Hayden Fry once said his dream as coach at the University of Iowa was to "come up out of the depths of the cornfield and get things on the front burner," which meant he wanted to win some ball games.

Fry always liked to give a good picture of what he was trying to get at. Being a Texan, he talked a little bit funny, some people said, and he wore those cowboy boots. But when things were starting to look too serious, he seemed able to scrape through the loam and find the buried sweet pea, and he never once seemed weary and bedraggled against the enormous weight of his responsibility.

Iowa football is what goes in this state, and all the people want is to win. Now that the Hawkeyes find themselves happily situated at No. 1 in most of the college football polls and preparing to face second-ranked Michigan Saturday at 3:30 p.m. at Kinnick Stadium, Fry confronts what is no doubt the greatest challenge of his career.

He has, however, worked hard at downplaying the significance of the game, which is to be televised by CBS to about 80 percent of the nation (WDVM-TV-9). The game is the 19th such matchup between college football's top-ranked teams, and the first since Georgia played Penn State in the 1983 Sugar Bowl.

"If you put your eggs in one basket and it gets tipped," Fry said at a news conference earlier this week, "you are going to be in trouble. It's one victory, nothing more."

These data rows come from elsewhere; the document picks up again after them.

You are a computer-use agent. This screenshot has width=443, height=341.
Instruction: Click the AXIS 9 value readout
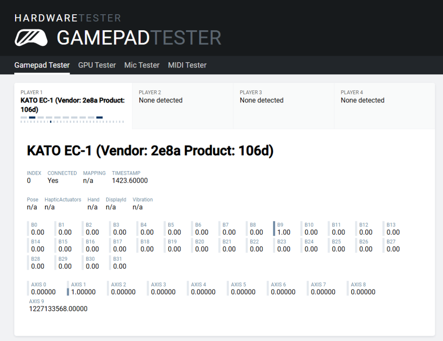tap(58, 309)
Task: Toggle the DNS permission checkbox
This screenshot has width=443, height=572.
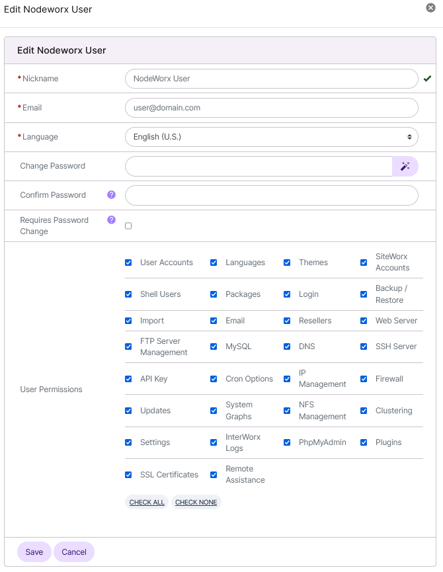Action: pyautogui.click(x=287, y=347)
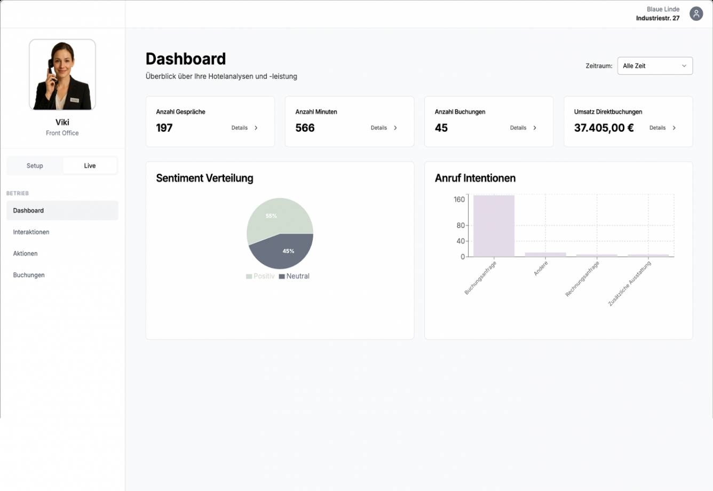This screenshot has height=491, width=713.
Task: Select Aktionen sidebar item
Action: [x=25, y=254]
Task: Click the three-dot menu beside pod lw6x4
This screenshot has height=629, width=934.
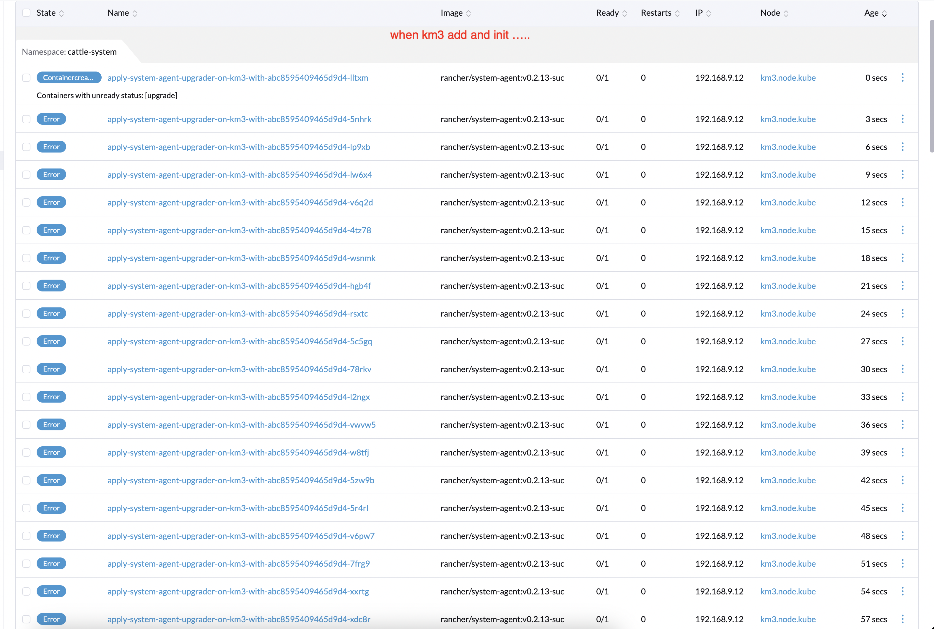Action: pyautogui.click(x=903, y=174)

But it's really more than that. The last time Iowa was ranked No. 1 was in 1961, the year before the Hawkeyes began a streak of 19 seasons without a winning record. Then in 1979 came Fry, carrying with him a vision of how he planned to breathe life into a floundering program. He lost early on, but in 1981, Iowa slipped up on everybody and won the Big Ten, the Hawkeyes' first trip to the Rose Bowl since 1959.

"When we first came on the job here, after 11 years at Southern Methodist University in Dallas, Michigan didn't even know Iowa existed," Fry said. "Everything was the Big Two (Michigan and Ohio State) and the Little Eight. We have at least established respectability and, obviously, they know we exist now, and they've got to prepare for us. I think it's great. We got a chance. And that's all we asked for."

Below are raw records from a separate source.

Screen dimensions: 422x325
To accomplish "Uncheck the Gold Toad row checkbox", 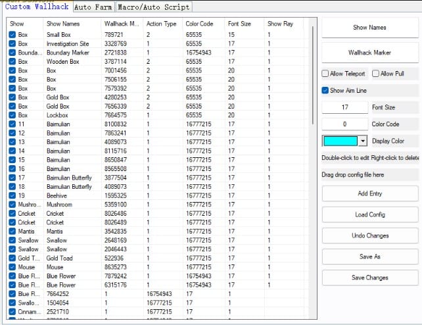I will click(12, 259).
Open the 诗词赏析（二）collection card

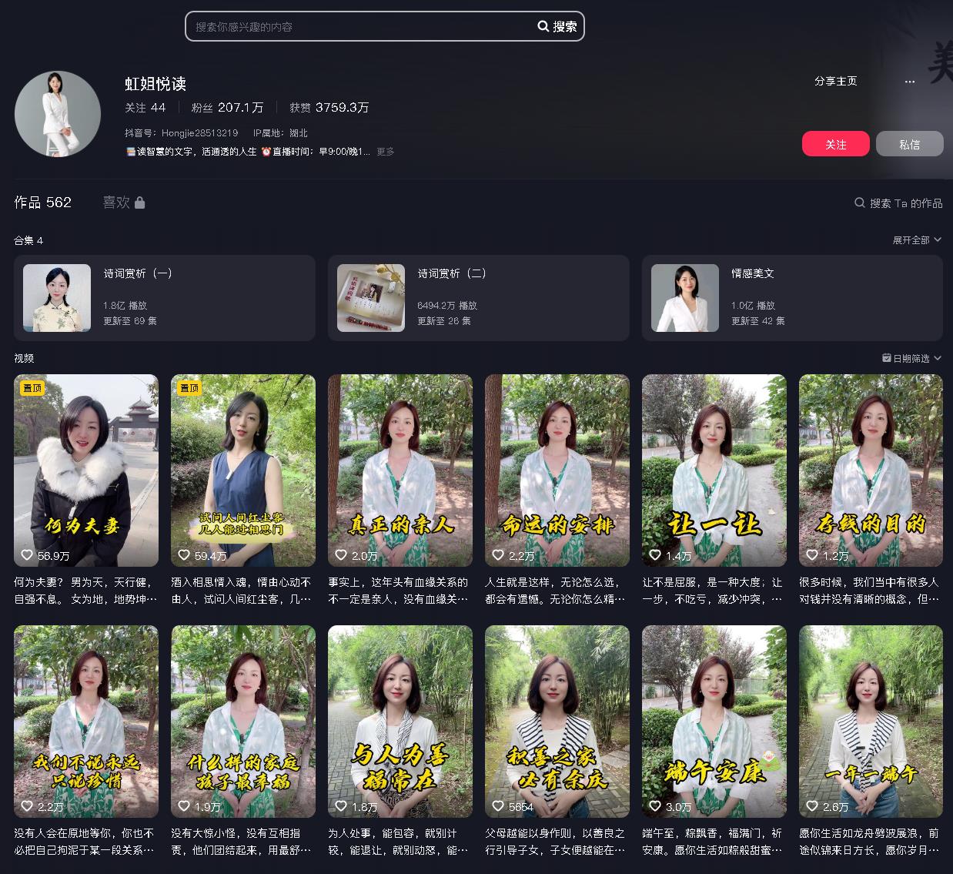pyautogui.click(x=483, y=298)
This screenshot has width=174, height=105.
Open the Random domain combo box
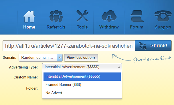pyautogui.click(x=41, y=58)
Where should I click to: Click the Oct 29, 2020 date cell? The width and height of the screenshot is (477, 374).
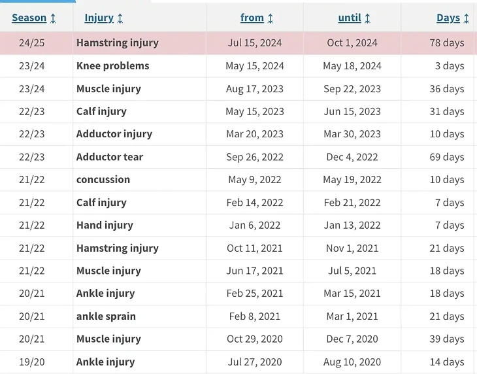[255, 339]
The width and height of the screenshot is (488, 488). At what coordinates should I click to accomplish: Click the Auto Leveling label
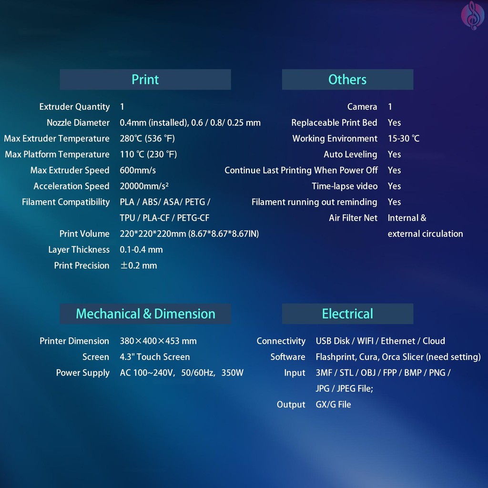pos(350,154)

Although he's more than a little proud of his team's 5-0 start, Fry wonders at his position in the polls, if only for propriety's sake. The Iowa Hawkeyes are just not supposed to be this good, not even when led by terrific talents such as running back Ronnie Harmon and linebacker Larry Station and quarterback Chuck Long, who is often mentioned as a Heisman Trophy candidate.

"How we can be ranked No. 1 in the nation with nine new starters on defense has got to be the greatest story since Cinderella," Fry said.

In an interview with the Associated Press, Michigan Coach Bo Schembechler agreed with Fry that it's still much too early in the season for either team to carry on as if faced with a must-win situation. The Wolverines, unranked at the beginning of the season and picked to finish in the middle of the conference, now own a 5-0 record. And their defense has allowed only one touchdown all year long.

Schembechler worries about how his defense will stand up against the prodigious threat of Long, who ranks third in the nation in passing efficiency and leads an offense that averages 44.2 points a game. Without Long, Fry once joked, "I'd probably be a beach bum or raising hogs."

"The last couple of times we played at Iowa," Schembechler said, "we played our best game and won, and we played our worst game and lost . . . (This year) we're dealing with a precision quarterback who can throw as accurately as anyone in the nation. And we're dealing with a dangerous running back."

In 1984, the Wolverines were hampered by injuries and finished 6-6, the first nonwinning season in Schembechler's 16 years at Michigan. That most difficult and frustrating year seems far away now that the Wolverines are enjoying one of their best starts. Although it is playing on the road, Michigan comes into the game a slight favorite, mainly because of its two comparitive scores with Iowa. The Wolverines overwhelmed Wisconsin, 33-6, and Michigan State, 31-0. Iowa, on the other hand, beat Wisconsin, 23-13, and just slipped by Michigan State, 35-31.

"We have to be realistic," Fry said. "If we don't win, life will continue. If we lose, I'll get a lot of letters from a bunch of doctors and lawyers. I don't want our guys to think it's a matter of life or death. I'd hate to think the game has reached that point."